The impact of Kishinev’s pogrom was considerable and it was this drama that for the first time brought international attention to the plight of the Jews in Russia. In France, Jean Jaurès will take the example of the Kishinev pogrom to criticize the policy of rapprochement with Saint Petersburg then implemented by the Combes government. The events of Kishinev also played a crucial role in the development of certain currents of the Zionist movement, in particular that structured around Vladimir Jabotinsky, whose translation into Russian of Bialik’s poem was a huge success. The Kishinev pogrom also played a major role in raising awareness among European Jewish communities of the need to defend themselves, as evidenced by the development of many Jewish defense leagues after this massacre. As early as 1904, it sparked off a major wave of departure to Eretz Israel, known in the history of Zionism as the second aliya.
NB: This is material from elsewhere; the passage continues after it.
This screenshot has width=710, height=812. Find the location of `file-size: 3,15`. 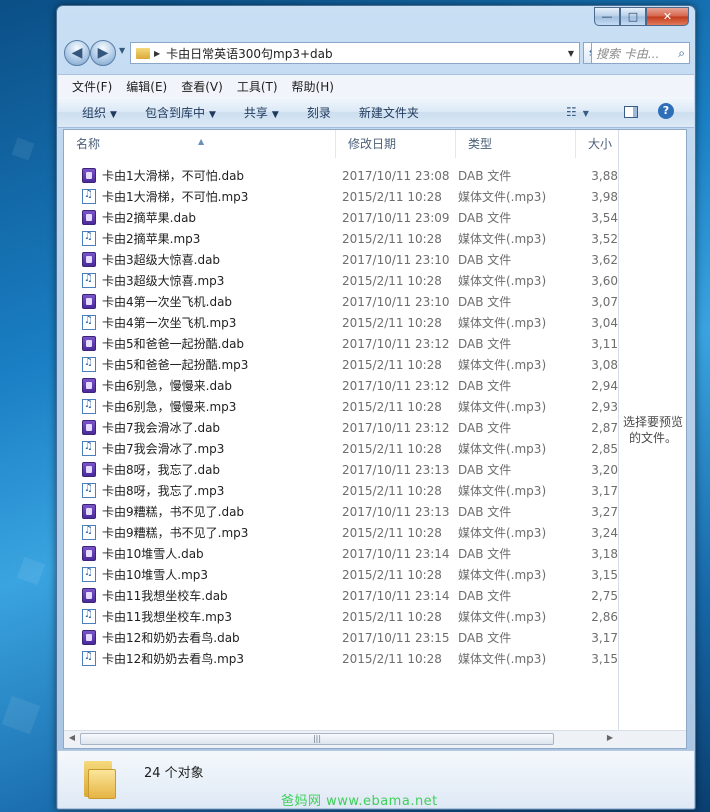

file-size: 3,15 is located at coordinates (604, 658).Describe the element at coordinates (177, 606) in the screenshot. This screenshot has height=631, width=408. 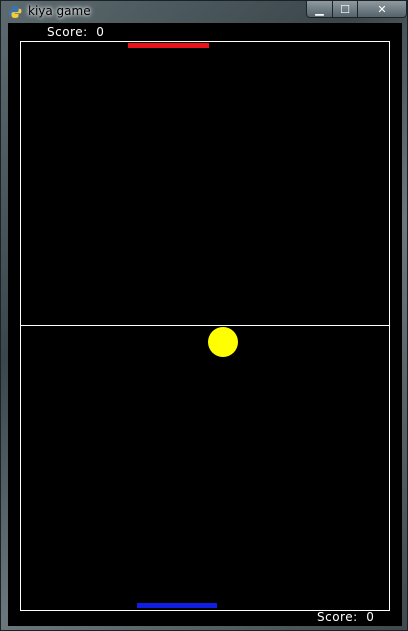
I see `bottom-paddle` at that location.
With the integration of Bessarabia into Greater Romania in 1918, the Jews, like all the inhabitants of the region, became Romanian citizens but were generally considered as suspects in the eyes of the Bucharest authorities, who saw them as in the other minorities of Bessarabia, potential agents of Moscow, in any case citizens whose loyalty to their new homeland would be doubtful. This trend deteriorated with the development of state anti-Semitism in Romania during the 1930s, which reached its peak with the coming to power of Marshal Antonescu in 1940. It was from the start of Operation Barbarossa that the Shoah begins for the Jews of Bessarabia. After an initial phase – during the summer of 1941 – of extreme violence, mass executions by gunshots, drownings, imposed famines, during which more than 100,000 people died, most of the Jews remaining in Bessarabia were herded into the ghettos of Transnistria, a region of Ukraine situated between the Dniester and Bug rivers and occupied by the Romanians until 1944 with co-religionists from Bucovina and the rest of Romania: it is estimated that around 380,000 Romanian victims of the Shoah, a majority of which lived in Bucovina and Bessarabia.
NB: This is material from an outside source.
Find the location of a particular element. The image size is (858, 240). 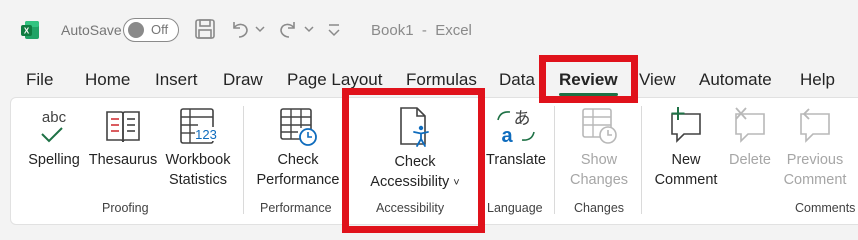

At the end of the war, this region became Soviet again and most of the Jews who had fled it during the war resettled there. During the 1970s, the Jewish community in Soviet Moldova numbered around 100,000 people. When Soviet Jews began to be allowed to emigrate to Israel, tens of thousands of them made alya, one of the most famous being Avidgor Liebermann, born in 1958 in Chisinau. The alias of the Jews of Moldova gained momentum after independence in 1991, mainly for economic reasons.
The Jewish community in Moldova currently represents, in its broadest sense, around 10,000 people, most of them living in Chisinau. After two difficult decades, a Jewish renewal is currently at work in Moldova, structured spiritually by the Chabad community and culturally by the community center of Chisinau. In addition, a number of historic sites hitherto neglected by the authorities now appear to be receiving some renewed interest.